• Instrucciones de la tarea: Copia de forma íntegra y sin alteraciones el texto sobre la creación y los hijos de Dios.
------ Texto proporcionado
Por eso la creación está expectante aguardando la plena manifestación de los hijos de Dios. Sólo el hombre nuevo, redimido del pecado por Cristo, puede lograr que la creación alcance su meta. Sólo el que es hijo de Dios y vive como hijo sabe recibir toda la creación como don amoroso del Padre, la emplea según el plan de Dios y la hace volver a Él en un himno de gratitud y alabanza. En las manos del hombre nuevo comienzan los cielos nuevos y la tierra nueva. Entre las manos del hombre nuevo la creación glorifica por fin a su Creador.
Manuel Garrido Bonaño
Año Litúrgico Patrístico
La primera lectura nos prepara a recibir las enseñanzas del Evangelio: el Sembrador difunde su doctrina. San Pablo exalta la dimensión cósmica de la Redención.
------------
------ Extracto de datos
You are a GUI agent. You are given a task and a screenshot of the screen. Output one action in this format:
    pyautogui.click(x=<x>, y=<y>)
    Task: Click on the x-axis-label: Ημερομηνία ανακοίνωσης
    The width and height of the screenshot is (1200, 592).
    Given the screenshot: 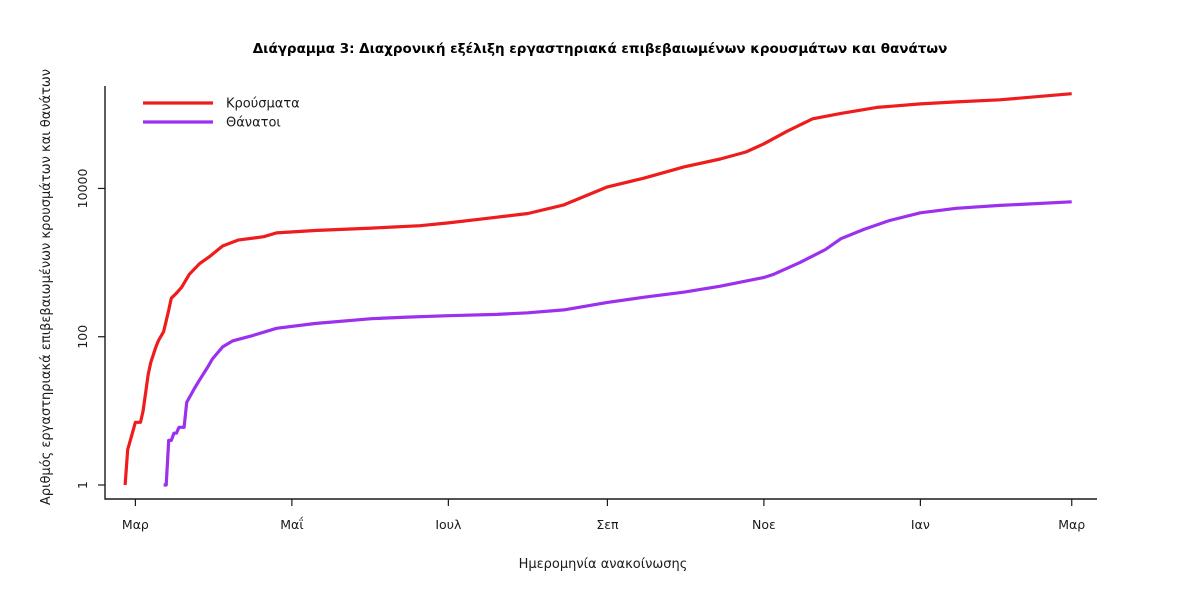 What is the action you would take?
    pyautogui.click(x=604, y=564)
------------
• Respuesta del ejercicio:
Por eso la creación está expectante aguardando la plena manifestación de los hijos de Dios. Sólo el hombre nuevo, redimido del pecado por Cristo, puede lograr que la creación alcance su meta. Sólo el que es hijo de Dios y vive como hijo sabe recibir toda la creación como don amoroso del Padre, la emplea según el plan de Dios y la hace volver a Él en un himno de gratitud y alabanza. En las manos del hombre nuevo comienzan los cielos nuevos y la tierra nueva. Entre las manos del hombre nuevo la creación glorifica por fin a su Creador.
Manuel Garrido Bonaño
Año Litúrgico Patrístico
La primera lectura nos prepara a recibir las enseñanzas del Evangelio: el Sembrador difunde su doctrina. San Pablo exalta la dimensión cósmica de la Redención.